Tezveren Sultan

Aradan zaman geçti. Tezveren Baba'nın kim olduğunu merak ediyor, kulaktan dolma olsa da hakkında hiçbir şey bilmiyordum. Sadece onun hakkında bilgi edinmek gayesiyle, Evliyalar Tarihi isimli bir kitap aldım. Orada, ondan kısaca bahsediliyordu. Yetinmeyip, araştırma yaptım. Türkiye'nin çeşitli yerlerinde aynı adla anılan Tezveren Dede'ler, Tezveren Baba'lar vardı. Bazı kaynaklarda bir de Tezveren Sultan isimli bir hanım evliyadan söz edilmekteydi. Hasılı, Tezveren'ler hakkında çeşitli söylentiler vardı. Din büyüklerinin veya tarihe geçmiş ünlü kimselerin yaşamlarını ve olağanüstü davranışlarıyla ilgili hikâyeleri dinleyerek büyümüştüm, hemen hemen her evliya için benzer menkıbeler söylenmekteydi. Hepsinin kerametleri birbirine benziyordu ve olması mümkün değilmiş gibi görünüyorlardı ama zaten ben onları, kıssalardan hisse çıkarmak amacıyla dinliyordum. Bazı yerlerde Tezveren Baba veya Tezveren Dede'nin, evin uşağı olduğu söylense de olay aynı helva olayıydı. Bence o bayandı. Çünkü rüyamda görmüştüm. Beni gezdirmiş, bir yatırı ziyaret ettirtmişti. Benimle ibadet etmişti. Sanki gerçekti.

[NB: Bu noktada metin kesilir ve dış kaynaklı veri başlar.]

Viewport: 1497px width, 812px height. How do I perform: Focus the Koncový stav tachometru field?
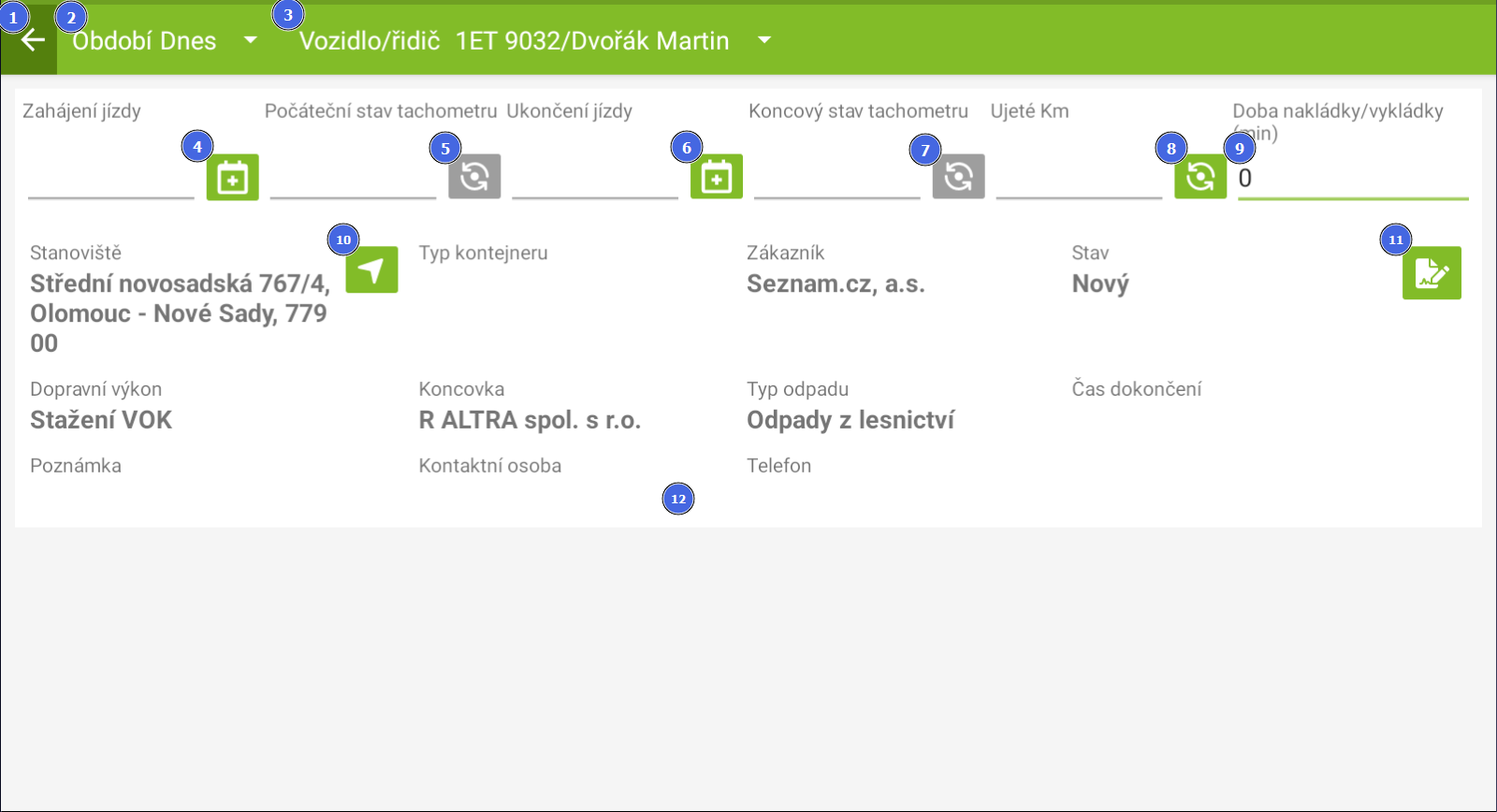point(836,181)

Sömestrde ailemle Ankara'ya amcamlara gittik. Babamla gezerken, Hacettepe Tıp Fakültesi'nin yakınından geçerken, sınava girdiğim yeri tekrar görmek istedim. Çünkü yine bir rüyamda tam sınava girdiğim yerde olmuştum. Üç yolun ortasında... Kavşağın tam ortasında yanımda; balıketinde, kumral, iriden, uzunca boylu bir hanım belirdi. Sol elini uzatıp saağ elimi tutarak:

_ 'Gel, seni bir yere götüreyim!' dedi.

_ 'Peki.' dedim.

Onunla, Samanpazarı'nı geçip, kuzeye doğru gittik. Bir camiye geldik. Güneye bakan kapıdan bahçeye girdik. Hemen solda, yerden bir musluk vardı. Eğilip açtı. Billur gibi bir su akıyordu. Çömelip, abdest almaya başladı. İmrendim! Sol tarafa doğru başını kaldırıp, yüzüme bakarak:

_ 'Haydi sen de al!' dedi.

_ 'Kollarım kısa...' diyecek oldum. Üzerimde, ince moherden elde örülmüş, delikli desenli çok açık pembe bir ceket belirdi.

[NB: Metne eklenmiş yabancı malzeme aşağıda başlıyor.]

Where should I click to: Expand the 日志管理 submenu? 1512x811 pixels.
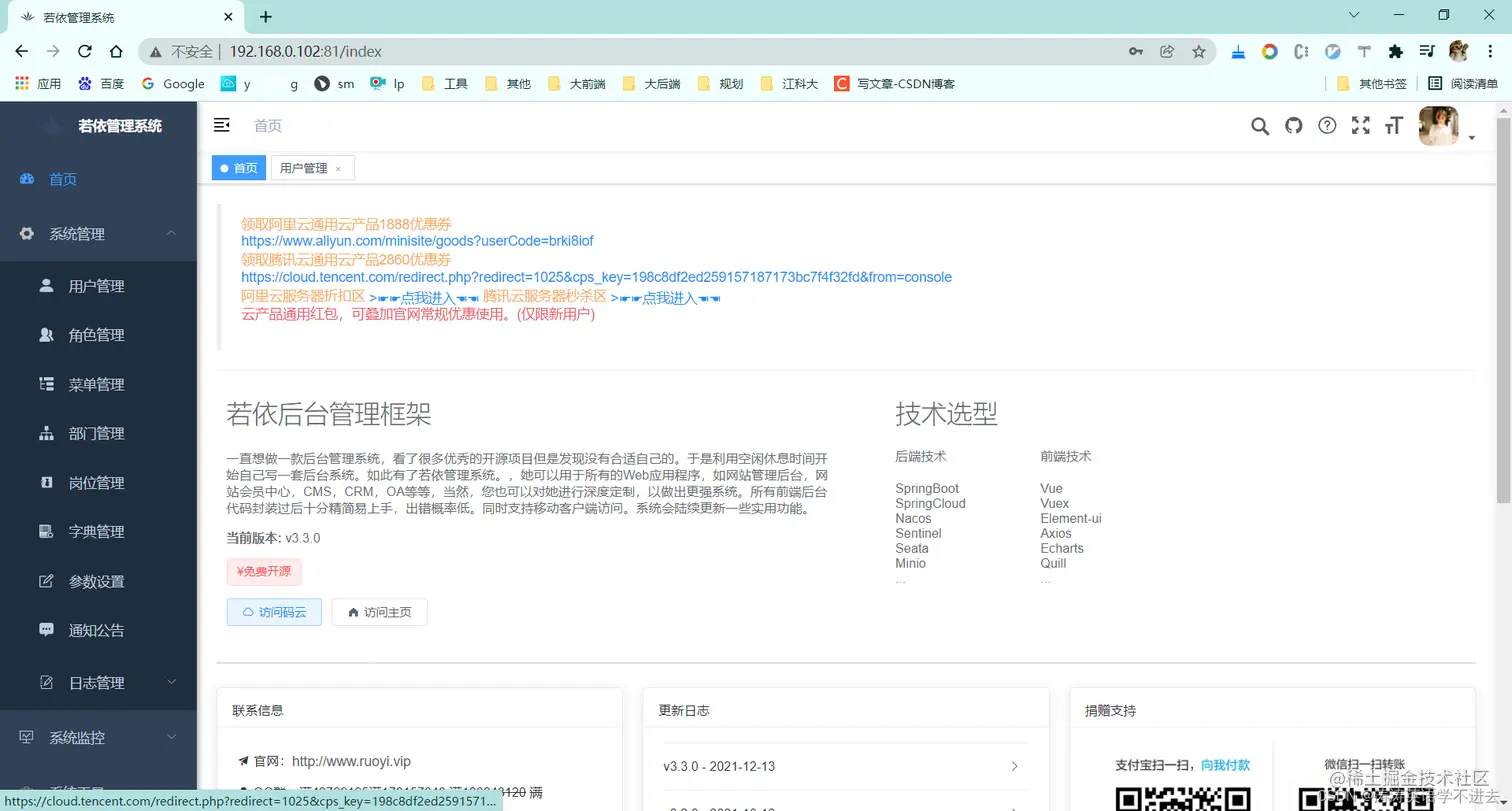(x=98, y=682)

_ 'A, ceketim varmış.' dedim.

Onun gibi çömeldim, musluğu açtım. Çamurlu bir su... Musluğu kapattım. Abdest almaktan vazgeçtim. O, az önce benim durmakta olduğum tarafa geçmişti. Solumdaydı.

_ 'Haydi alsana!' dedi. Yüzüne baktım:

_ 'Bulanık akıyor.' dedim.

_ 'Aç, biraz aksın! Durulur, durulur...' dedi.

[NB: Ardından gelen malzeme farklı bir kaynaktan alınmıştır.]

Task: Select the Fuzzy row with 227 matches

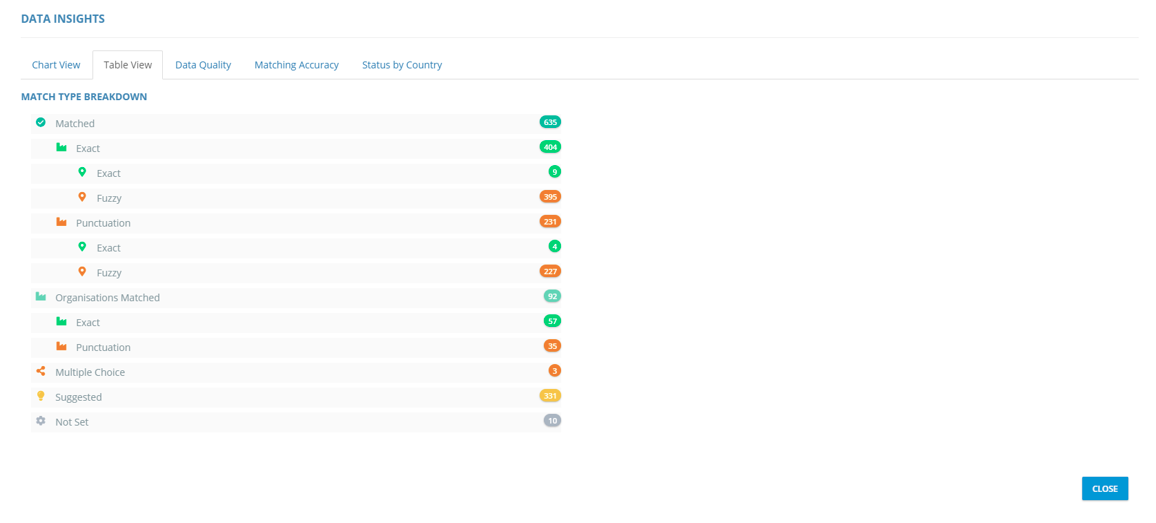Action: [x=109, y=273]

Musluğu tekrar açıp, biraz bekledim. Gerçekten de bir süre sonra duruldu. Tertemiz bir su akmaya başladı. Abdest aldım. Ceketimi giydim. Saçlarım omuzlarımdaydı. Başım açıktı. Onun üzerinde, uzun kollu, şanel bir elbise vardı. Saçları görünmüyordu. O haliyle namaz kılabilirdi. Yeterince örtülüydü. Beni alıp, sağ taraftaki caminin kapısının önünden geçirerek, arka tarafa götürdü. İyice eskimiş, sarı tahta merdivenlerden yukarıya çıktık. Burası, caminin kadınlar kısmıydı. Tam karşıda, sol köşede, yufka ekmekler gibi üst üste konmuş yazmalar vardı. Fakat birbirlerine değmiyormuş gibi duruyorlardı. Bir yeşil örtü alıp, başıma örttüm; bir de pembesini... İkisini üst üste örttüm, yani. Orada namaz kılacaktık. Yanlış hatırlamıyorsam, kıldık. O benim sağımdaydı.

Sonra, geldiğimiz yere doğru gittik. Merdivenden inip, camiyi geçtiğimizde sol tarafta, cami binasına bitişik küçük türbeye... Kapısı açıktı. İçeriye girdik. Ortada büyük bir mezar vardı ve yatır üzerindeydi. Ak sakallı, sarıklı bir zat... Üzerinde elde dikilmemiş bir giysi vardı. Etrafında da minik minik mezarlar... Kabirlerin üstlerinde de çok güzel çocuklar oturuyordu. Esmer, beyaz, kumral, sarışın; renkli gözlü çocuklardı. Üzerlerinde ipek başörtüsü gibi fakat dikişsiz örtüler vardı. Mavi, sarı, kırmızı, pembe ve yeşil renkli bu örtüler onlara sadece sarılıvermişti. Sol omuzları açıktaydı. Kare şeklinde olduğunu tahmin ettiğim bu kumaş parçaları, belki karşılıklı köşeleri sırtlarında birleştirilerek birbirine iliştirilmişti. Ortada, arkasına yaslanmış halde duran, erenlerden olduğunu hissettiğim dedeyi ve onları seyrettim.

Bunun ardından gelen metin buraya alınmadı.